A good way to increase intake of vegetables is by juicing. Once I learned about the benefits of increasing our intake of raw vegetables, I decided to try juicing and I LOVE IT! I did not expect to enjoy how flavorful and vibrant vegetable juices can be. They are full of nutrients, antioxidants and enzymes that help improve our body functioning, digestion, and detoxification of metabolites formed from the numerous physiologic processes that are happening in our bodies all the time. Enjoy the benefits of a glass of vegetable juice a day.

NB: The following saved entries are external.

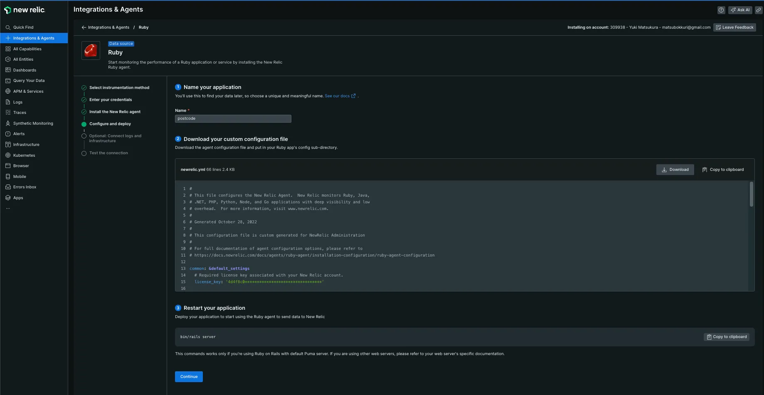Download the newrelic.yml file
Image resolution: width=764 pixels, height=395 pixels.
point(675,170)
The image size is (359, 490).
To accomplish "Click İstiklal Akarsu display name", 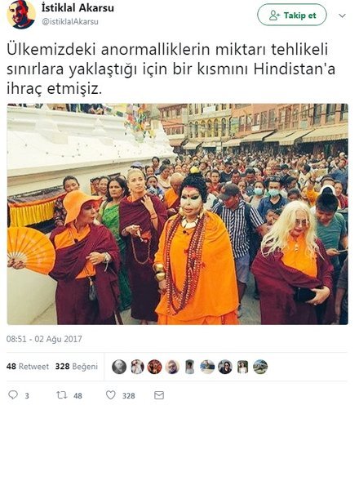I will [78, 7].

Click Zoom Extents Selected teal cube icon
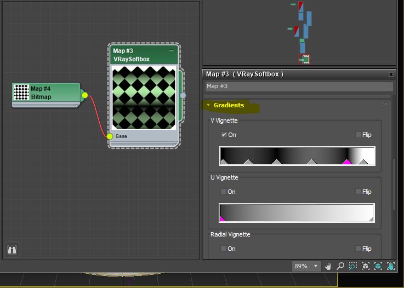pos(378,266)
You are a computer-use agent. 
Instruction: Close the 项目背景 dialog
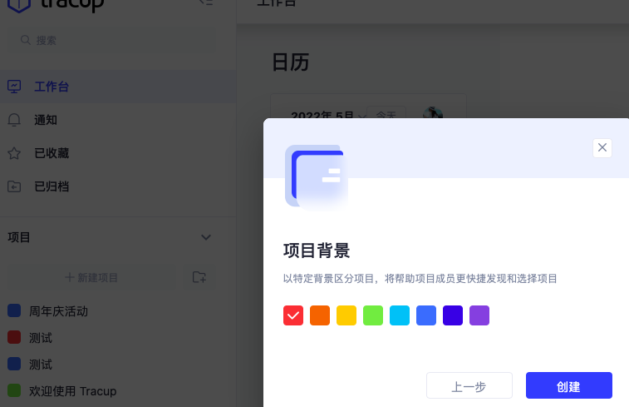pos(602,147)
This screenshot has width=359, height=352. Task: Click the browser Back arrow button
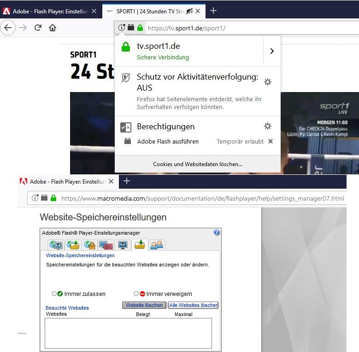[8, 28]
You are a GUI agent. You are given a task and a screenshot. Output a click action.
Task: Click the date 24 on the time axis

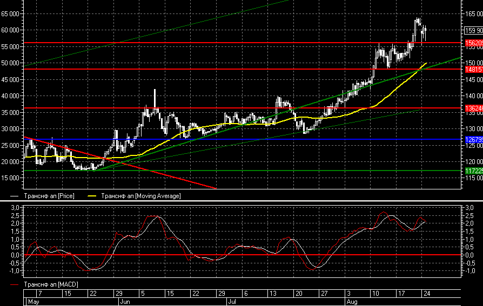coord(426,294)
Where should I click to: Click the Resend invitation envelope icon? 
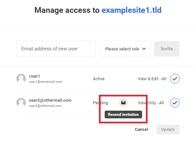(123, 103)
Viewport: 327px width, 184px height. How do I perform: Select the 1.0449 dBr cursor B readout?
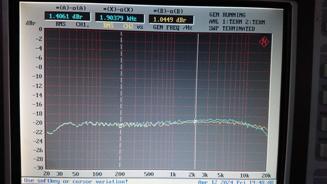(171, 20)
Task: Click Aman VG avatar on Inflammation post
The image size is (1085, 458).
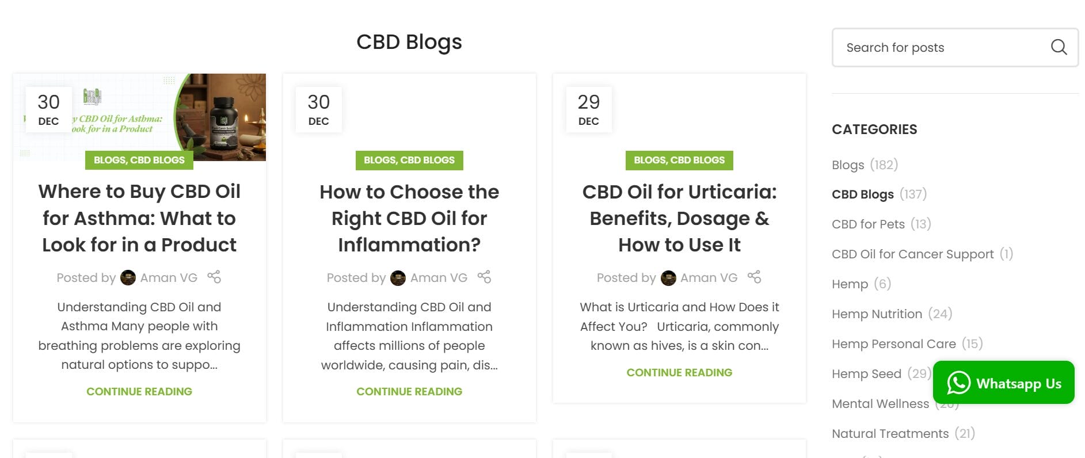Action: (398, 278)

I was inspired by my post about the health benefits of beetroot yesterday, so I am enjoying a cold pressed beetroot juice. Vegetable juicing is fun, nutritious and delicious!

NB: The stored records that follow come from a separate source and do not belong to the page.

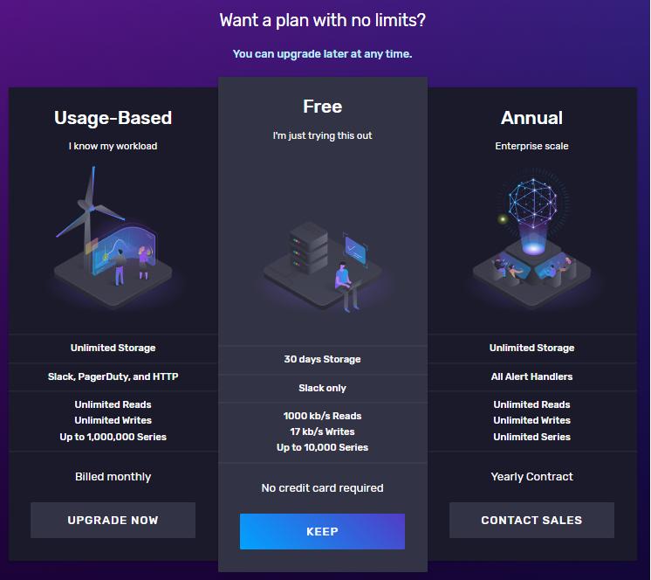The height and width of the screenshot is (580, 651).
Task: Click 'Slack, PagerDuty, and HTTP' feature row
Action: (x=113, y=376)
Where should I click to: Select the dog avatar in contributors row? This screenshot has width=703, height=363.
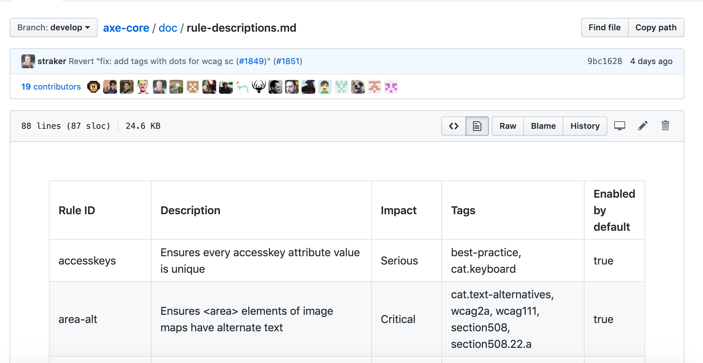point(358,87)
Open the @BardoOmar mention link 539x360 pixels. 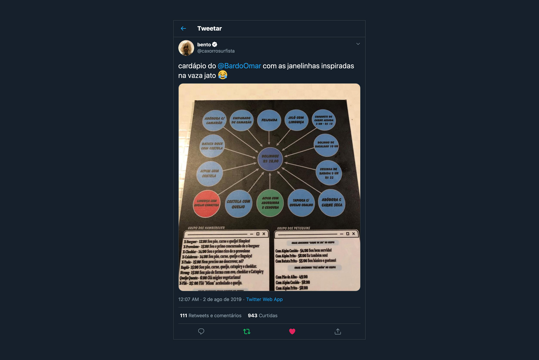(x=239, y=66)
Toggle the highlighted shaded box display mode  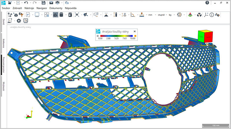[56, 14]
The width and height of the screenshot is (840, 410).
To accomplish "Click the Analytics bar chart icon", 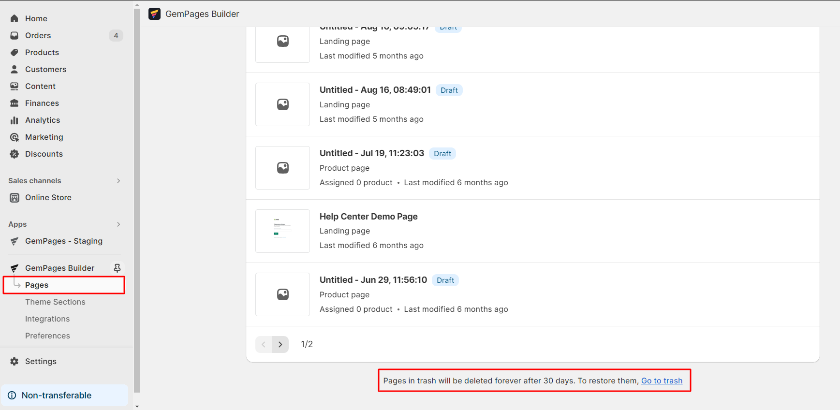I will pyautogui.click(x=15, y=120).
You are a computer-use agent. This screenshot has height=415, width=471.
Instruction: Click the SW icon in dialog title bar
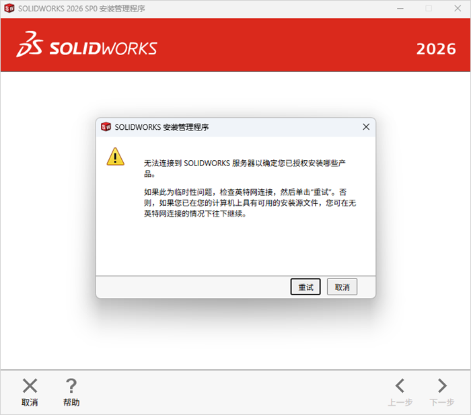(106, 126)
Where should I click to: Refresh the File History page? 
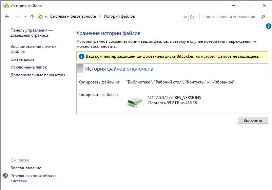(192, 17)
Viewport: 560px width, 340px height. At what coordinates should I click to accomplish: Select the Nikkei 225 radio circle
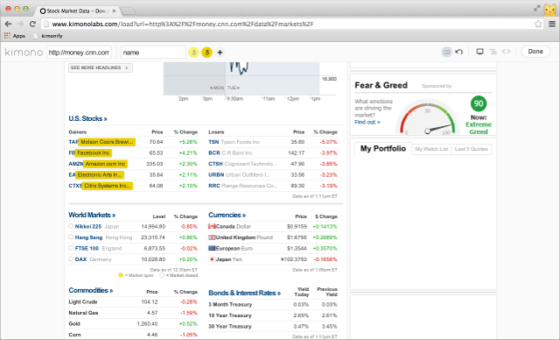pos(71,226)
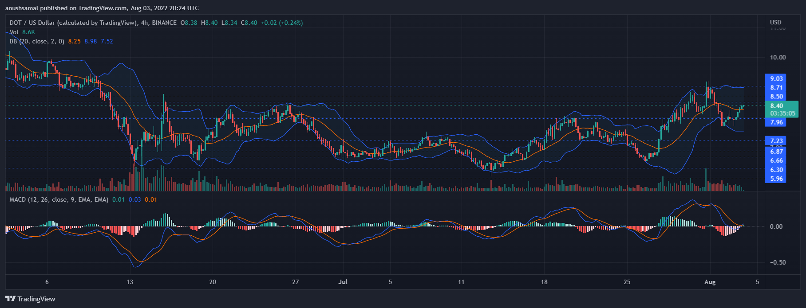Click the BINANCE exchange label
806x308 pixels.
tap(164, 23)
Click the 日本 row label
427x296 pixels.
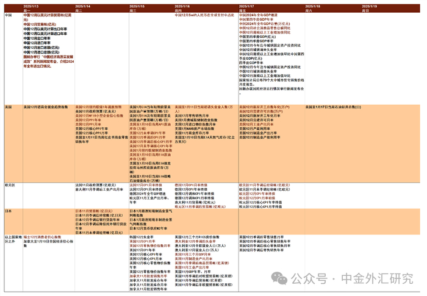9,211
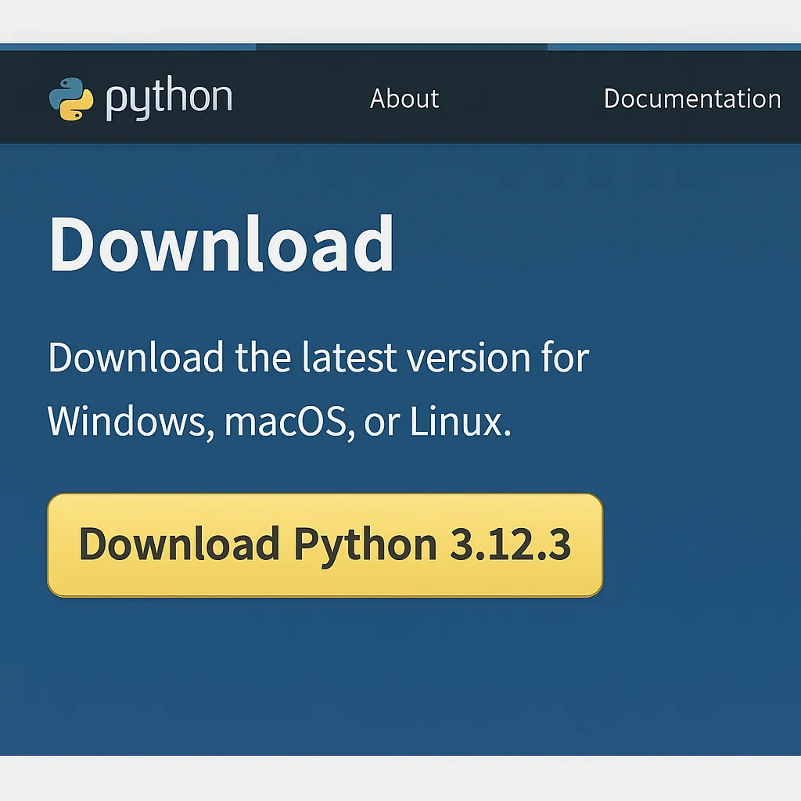The height and width of the screenshot is (801, 801).
Task: Select the Python branding in the header
Action: pos(141,97)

Beetroot is a good blood builder but is quite high in sugars. So it is good to balance beetroot with low fructose fruits such as berries, green apple, pomegranate, and cranberries. Frozen fruits are fine to use. Allow to thaw before juicing or blend them in the juice.
Beetroot juice
Ingredients
Veggies:
- 1 beetroot
- 2 asparagus
- Handful green beans
- 1/4 of a small purple cabbage
- 1/2 cup herb of choice: parsley, gotu kola, coriander, basil, mint, purslane, ginger, dill I recommend starting with 1/2 cup or 1-2 stalks of one herb instead of mixing.
Fruits;
- 1/2 cup frozen cranberries (sold at most supermarkets, or substitute with one orange)
- 3 strawberries
- 1 large granny smith apple
Instructions
- Cold press the vegetables, herbs and fruits and serve. Use the juicer you have; cold press juicers preserve the nutrients better. Alternatively you can add the juice from vegetables, apple and herbs to a blender with the berries (whole) and process until smooth. It will have a smoothie consistency but the fibre from the fruits slow down the absorption process and helps to keep our gut flora happy and healthy!